Editoriali
Le lezioni che l'Italia deve trarre dall'ennesima strage di migranti
Nelle ultime 48 ore centinaia di persone sono scomparse nelle acque del Mediterraneo al largo della Libia. Non possiamo permetterci di restare inermi. Non è umanitarismo, è buon senso
Nelle ultime 48 ore centinaia di migranti sono scomparsi nelle acque del Mediterraneo al largo della Libia. Scriviamo centinaia perché non si conosce – e probabilmente non conosceremo mai – il numero esatto, né tantomeno le identità, delle vittime dei due naufragi di questi giorni. Si stima che su un gommone fossero in 130, mentre altri 40 sarebbero stati a bordo di un altro barchino di cui si sono perse le tracce.

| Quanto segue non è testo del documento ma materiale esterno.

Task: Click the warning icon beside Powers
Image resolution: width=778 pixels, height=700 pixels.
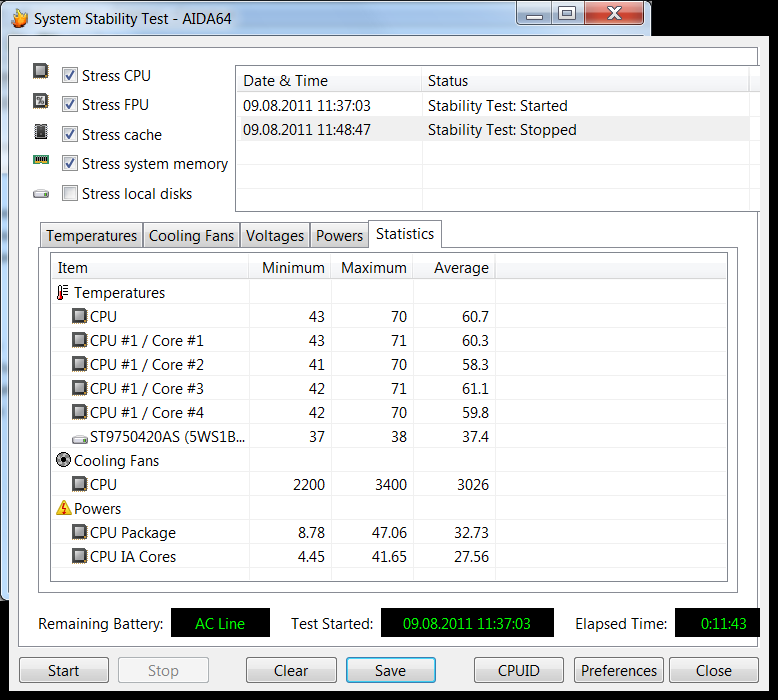Action: pyautogui.click(x=63, y=509)
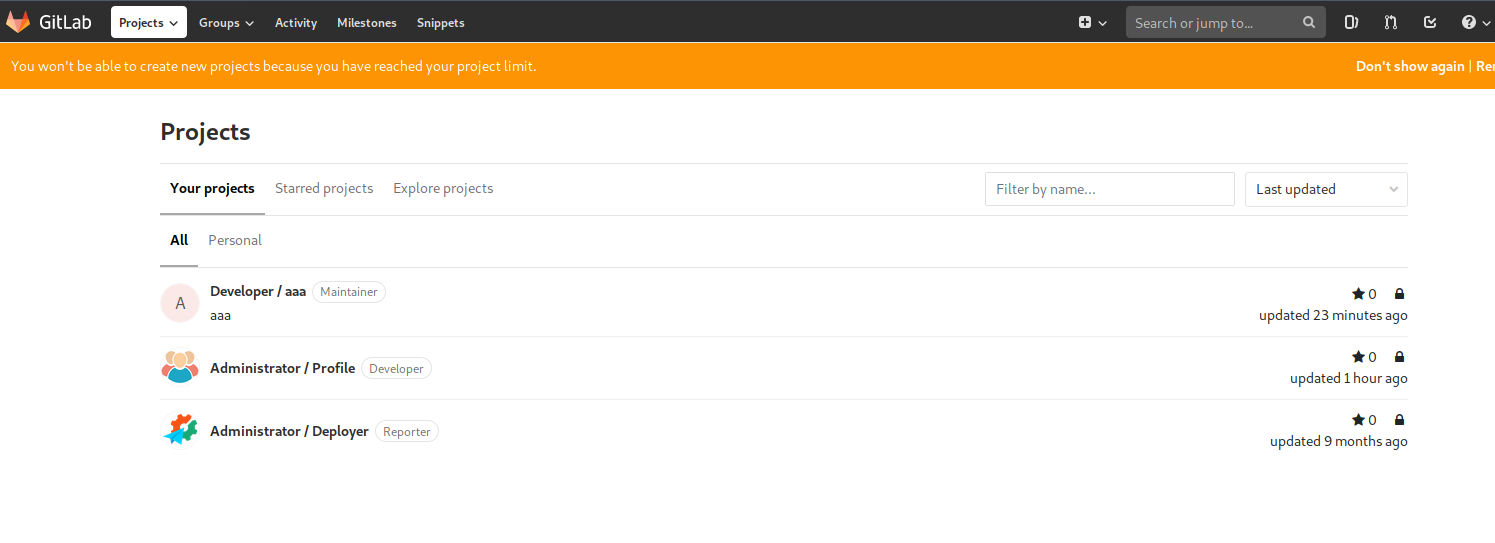This screenshot has width=1495, height=543.
Task: Open the Issues icon in the navbar
Action: (x=1351, y=22)
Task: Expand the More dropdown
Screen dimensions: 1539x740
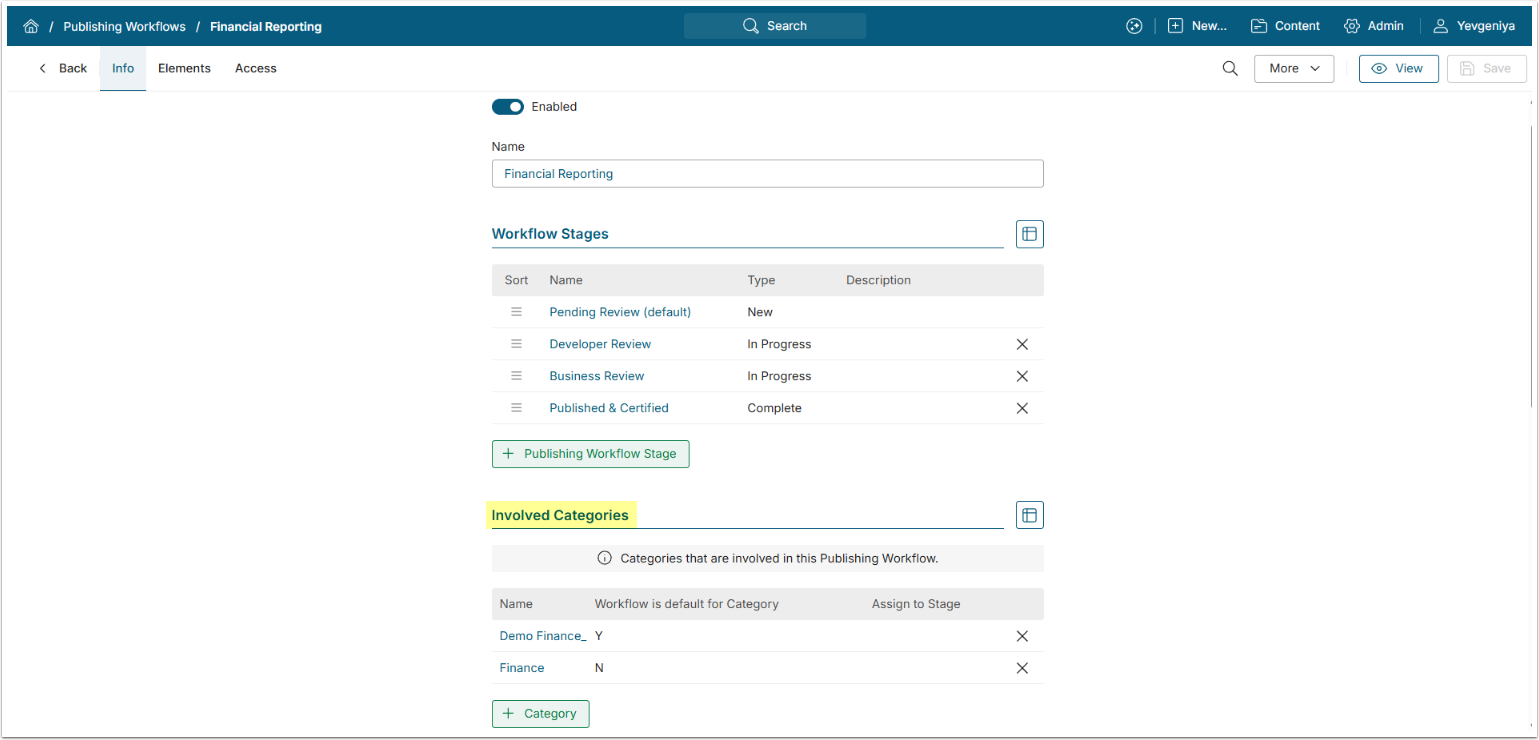Action: tap(1294, 68)
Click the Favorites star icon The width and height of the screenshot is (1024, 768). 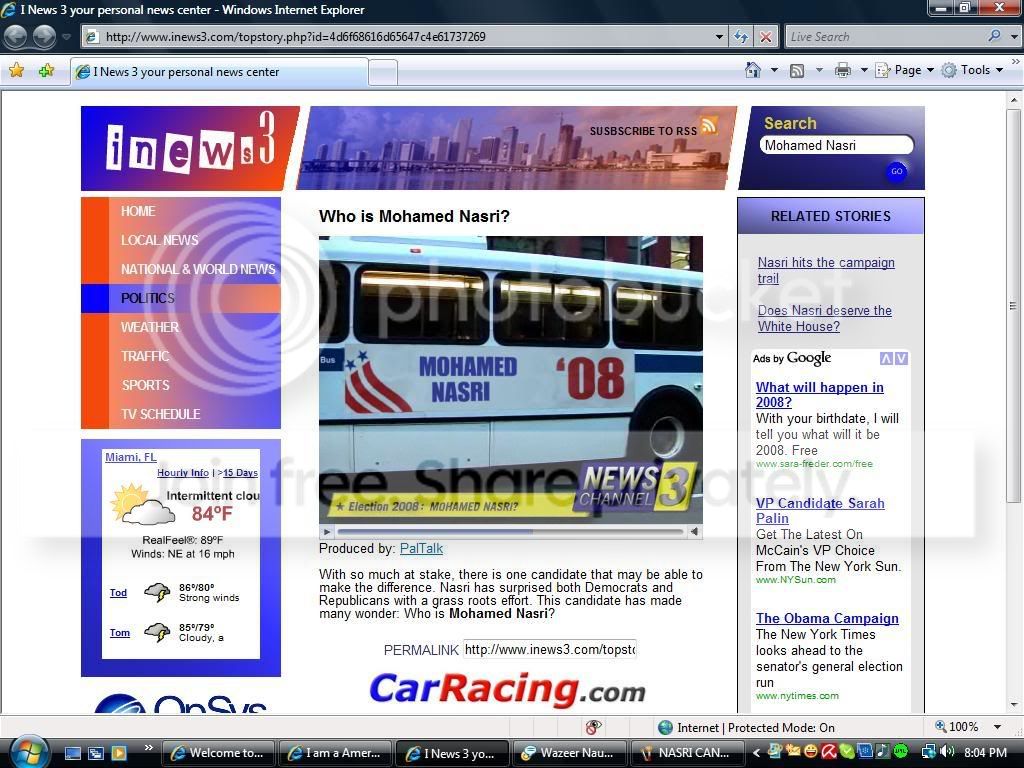coord(16,70)
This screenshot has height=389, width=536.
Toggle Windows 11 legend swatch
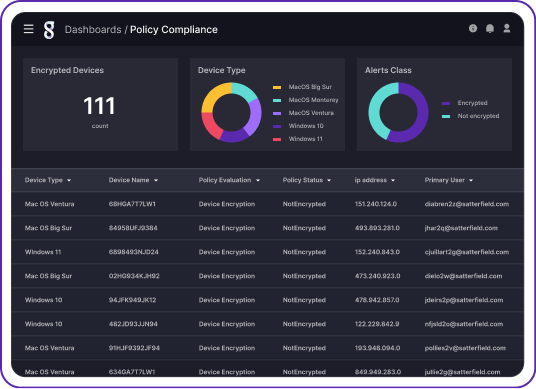(x=277, y=139)
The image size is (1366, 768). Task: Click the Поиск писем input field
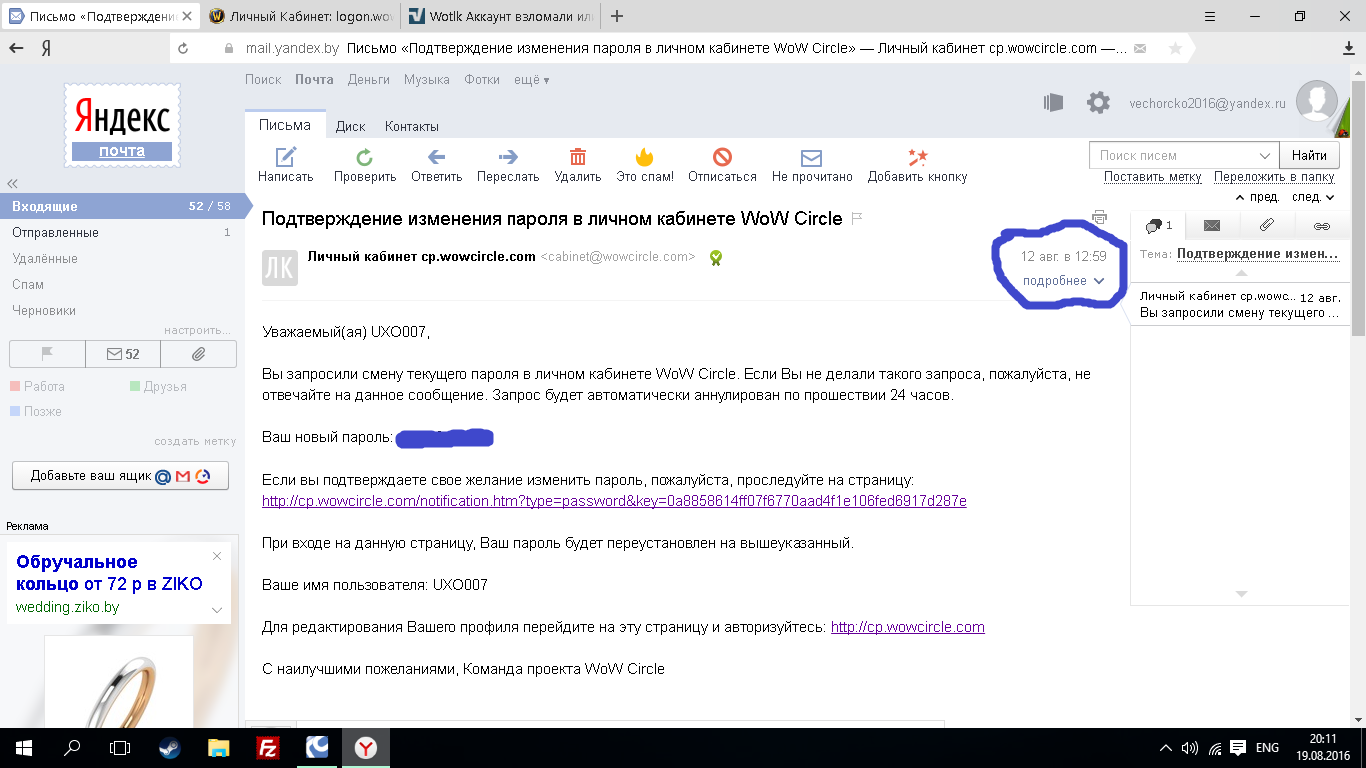pos(1170,155)
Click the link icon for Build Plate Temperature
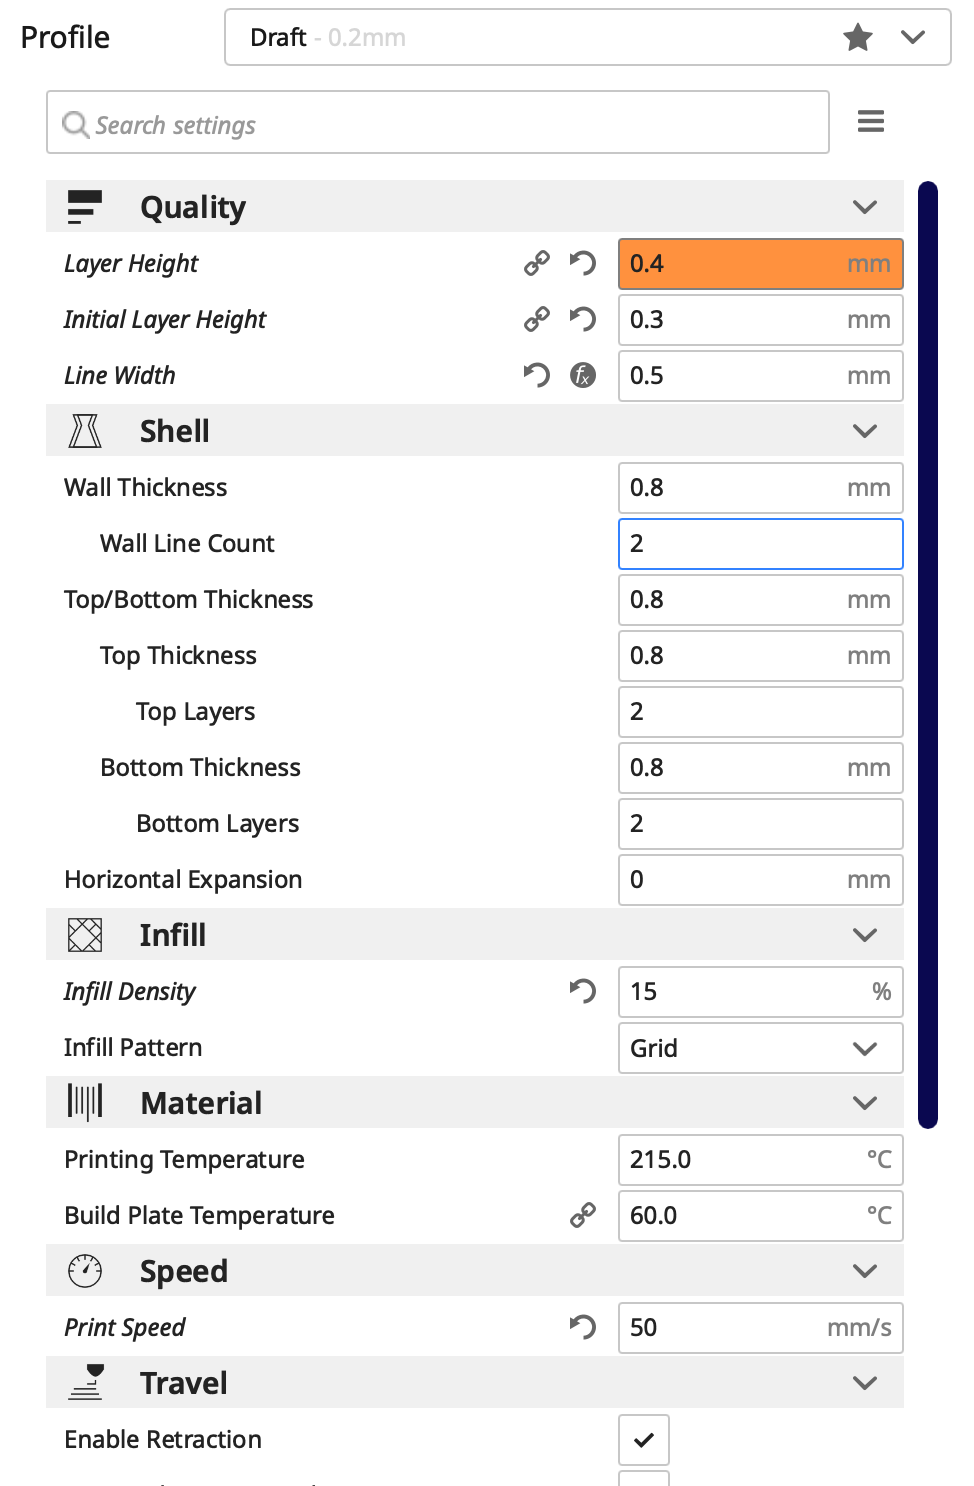This screenshot has height=1486, width=974. pos(583,1215)
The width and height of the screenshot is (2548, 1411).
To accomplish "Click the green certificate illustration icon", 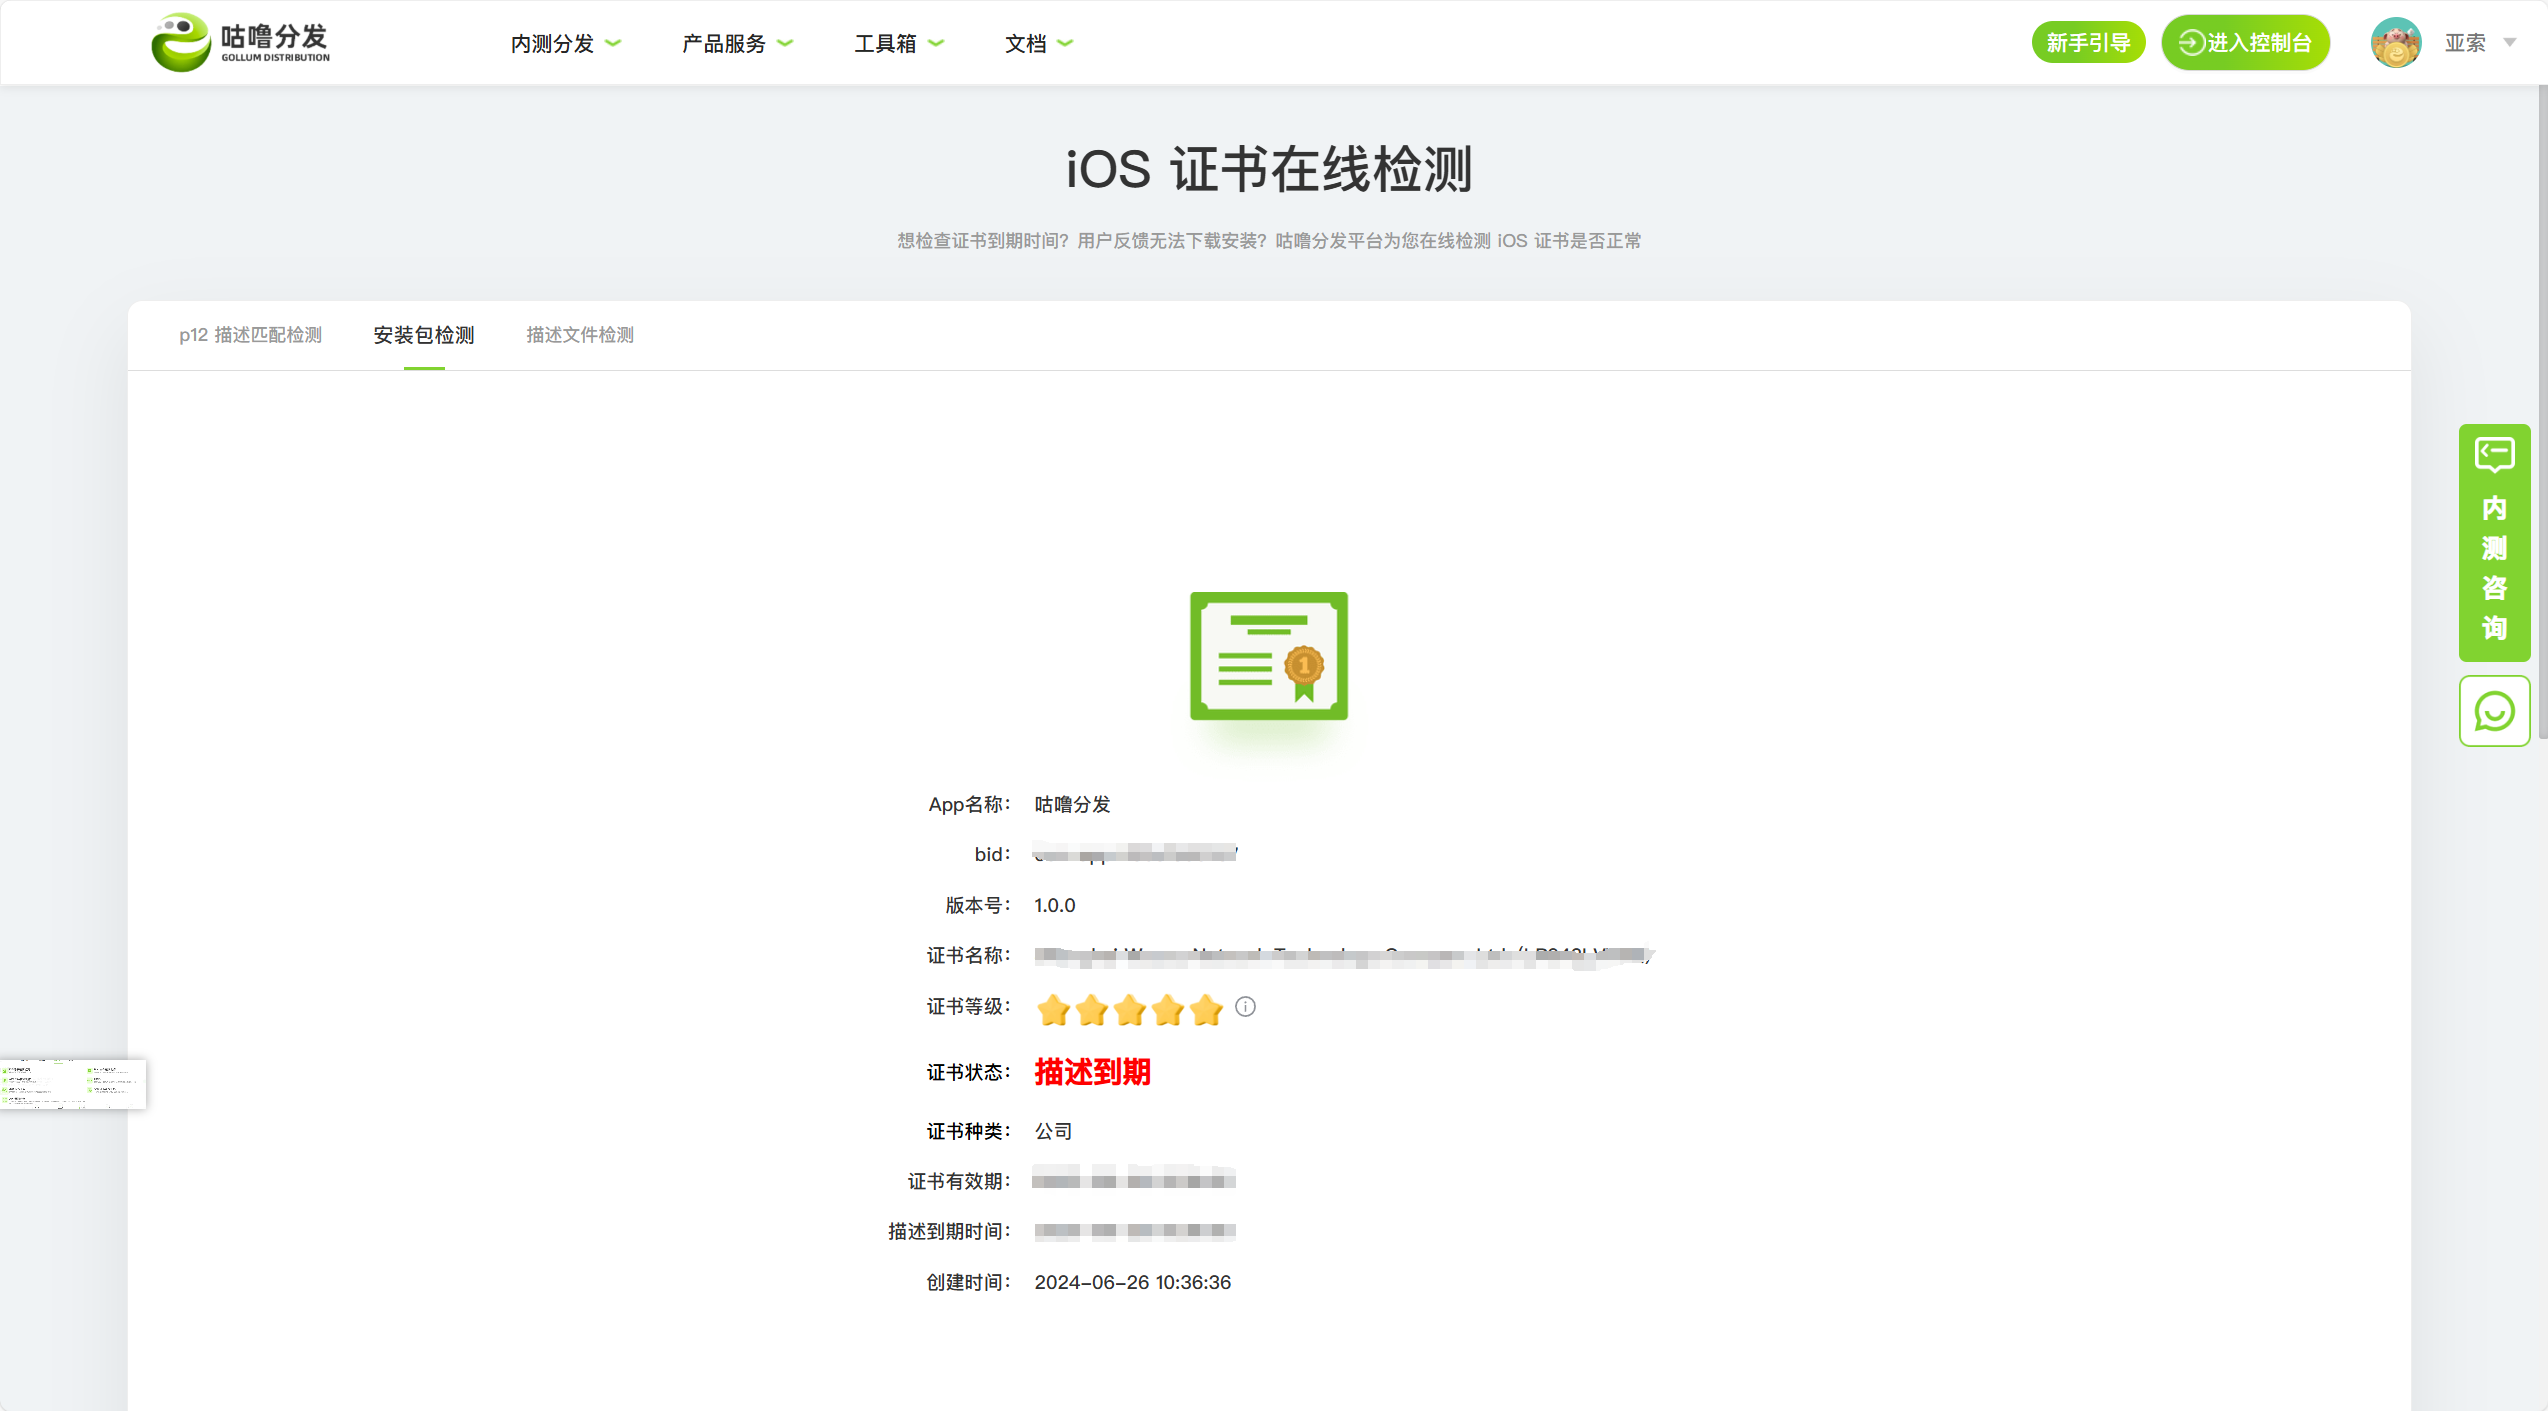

Come spesso accade in occasione di disgrazie come queste abbiamo già una nuova icona, pronta da pubblicare sulle prime pagine dei giornali (lo abbiamo fatto anche noi nel Foglio del weekend, grazie alla sensibilità graffiante di un artista come Makkox): un uomo riverso a pancia in giù, tenuto a galla da un salvagente. Non è la prima né sarà l’ultima, al punto che – temiamo – queste icone rischiano di diventare ai nostri occhi, piuttosto, figurine indistinte l’una dall’altra. Ora c’è da chiedersi quanti morti affogati dovremo ancora contare prima di imparare una volta per tutte alcune lezioni. La prima – come ha detto venerdì l’ammiraglio della Guardia costiera Vittorio Alessandro – è che questi naufraghi “non sono stati vittime della loro cieca ostinazione, ma delle autorità responsabili”. La seconda è che non possiamo affidare i salvataggi esclusivamente alla Guardia costiera libica, perché – come dimostra il loro recente rifiuto deliberato a salvare le due barche in difficoltà – significa essere ostaggi dei loro ricatti e della loro incompetenza. La terza è che un paese come il nostro, membro dell’Ue, non può permettersi di ignorare e rifiutare le richieste di soccorso che arrivano dal mare. Restare inermi, come ha fatto il Comando generale del corpo delle capitanerie di porto a Roma, seguendo quella che è una prassi criminale consolidata, significa renderci corresponsabili di stragi come queste. L’alternativa c’è e si muove su due livelli. Da un lato, sui tavoli negoziali di Bruxelles, per far sì che gli altri paesi membri non si nascondano dietro a ipocrite formulette come quella della “solidarietà flessibile”; dall’altro, impiegando finalmente la nostra Guardia costiera. Usiamola per salvare uomini e non solo per liberare le tartarughe incastrate nelle reti da pesca. Non è umanitarismo a senso unico, è buon senso.